僕ももともとものづくりをやっていましたからその気持ちはよくわかりますね。ものづくりをやっていたときから今を振り返ると、自分が好きだったなと思う作家はことづくりとかと近いところにいるような人たちだったと思います。ハンス・ホラインという人は、きっとものづくりがあまり好きじゃなかったんじゃないかなと思うような人ですよね。ランドスケープを変えるくらいだったらサングラス変えればいいよ、みたいなデザインをしていたり、薬を飲めば見え方が変わるぜ、みたいなことをやっていた人ですから、割と感覚が近いなと思います。セドリック・プライスなんかもそうですよね、システムで解決できるならシステムで解決したい人で、どうしようもなく問われたときにはファン・パレスつくってみたり、鳥小屋つくってみたりしていたんですけど。つくらないでいいならつくらない提案がしたい、作品集の中はそんなものだらけで、割と作家としても「こと」と「もの」の間を浮遊している人たちに共感を覚えることが多かったと思います。

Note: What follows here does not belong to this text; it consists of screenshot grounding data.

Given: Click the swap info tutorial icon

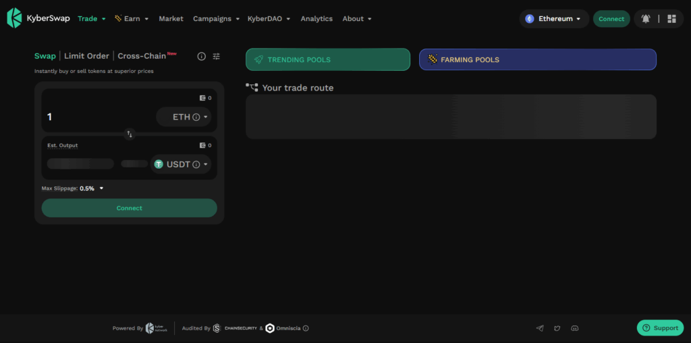Looking at the screenshot, I should tap(201, 57).
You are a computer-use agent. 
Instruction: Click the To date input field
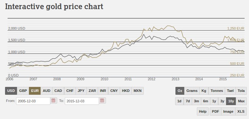pyautogui.click(x=82, y=101)
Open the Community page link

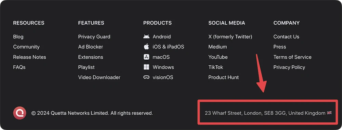coord(26,47)
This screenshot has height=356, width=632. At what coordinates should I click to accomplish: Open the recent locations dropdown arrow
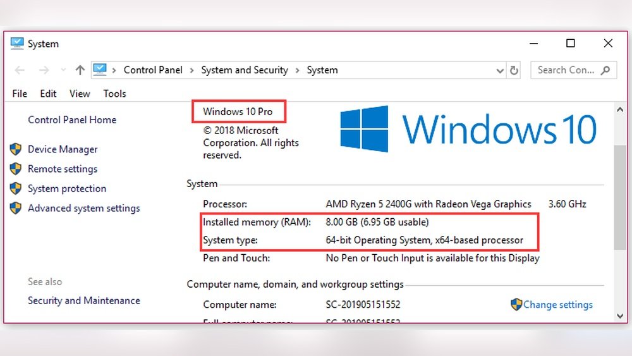[x=63, y=70]
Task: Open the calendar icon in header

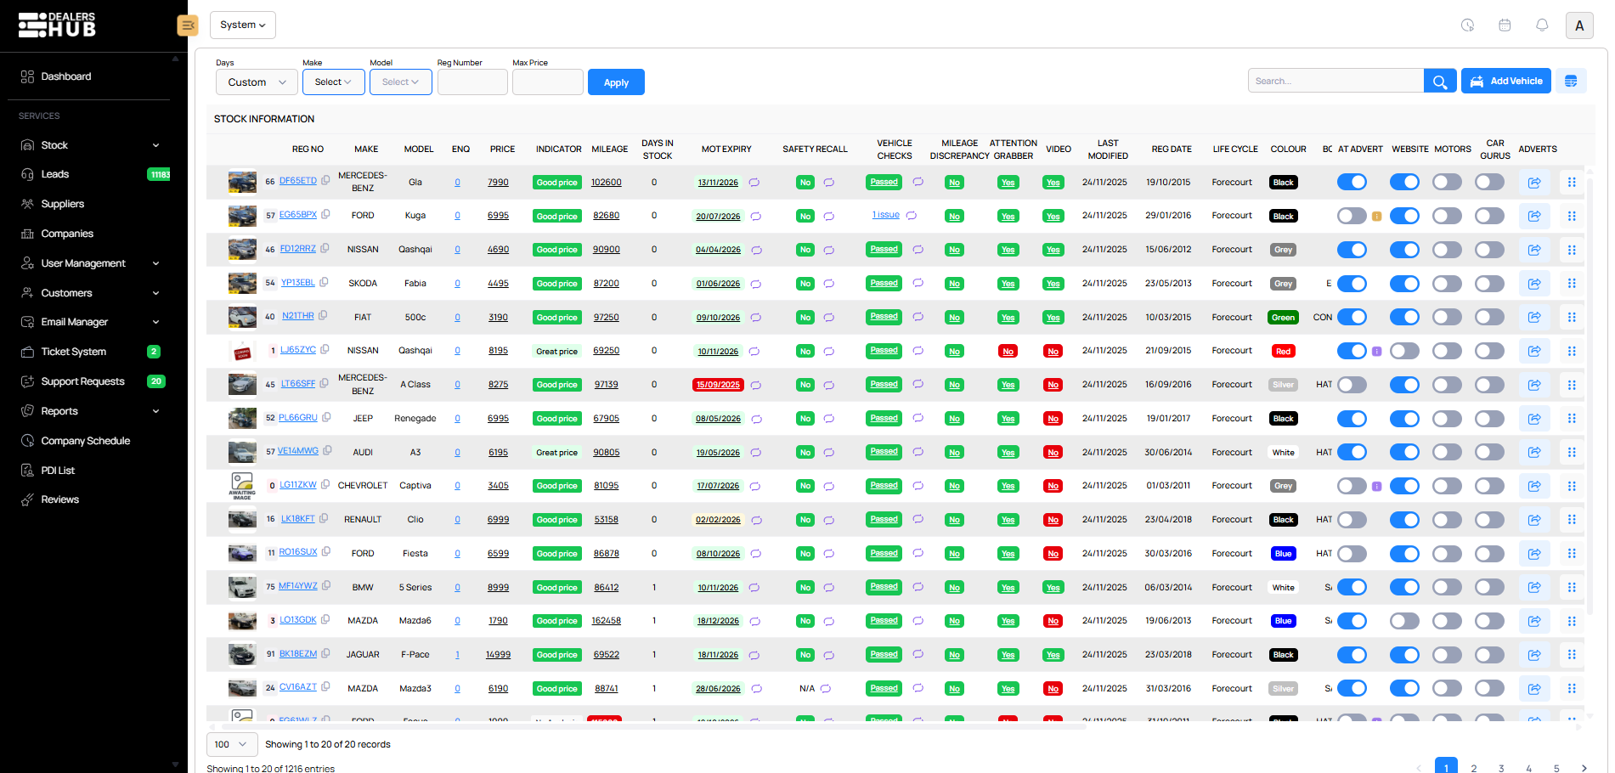Action: 1505,25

さっきの芦澤さんのお話で、今いいと思えるストックがあまりないんだよね、というのは確かに僕らが判断することではあるんですけど、それはやっぱり市民が判断するべきことだろうと思います。いいと思えるものがあれば、それを使い続けるだろうと思いますし、いいものでなければみんなからそっぽを向かれるだけのものであると思います。みんなからそっぽを向かれているものをどうやってリノベーションして変えていくかというのも一つの方法ですし。そっぽを向かれているんだけれども、そこに新しいプログラムを与えることでみんなが使い始めておもしろいことをやったら、同じ空間が違って見えるようになってきたねというやり方もあるような気がします。さっきスライドで飛ばしましたけど、イワレ捏造技術開発機構という遊びのプロジェクトをやっていたのは、風景を直接そのままデザインして新しいものにするんじゃなくて、見え方を変えていくというだけでも新しい見え方ができるんじゃないかと試したプロジェクトですけど、プログラムはそれに近いような気がしますね。将来、万が一この建物がハードとしての建物の魅力を失ったとしても、建て替えやリノベーションをしないで、この中で今やっている217みたいなおもしろいイベントをやりましょうとか、おもしろいプログラムをやりましょうと。しかも、お金をかけずに周りの市民がここの場所で実現したいことが、どんどん仕組みをつくっていってマネージメントする人がいれば、たぶんここの建物はみんながどんどん使いこなしていくような建物になっていくんじゃないかという気がします。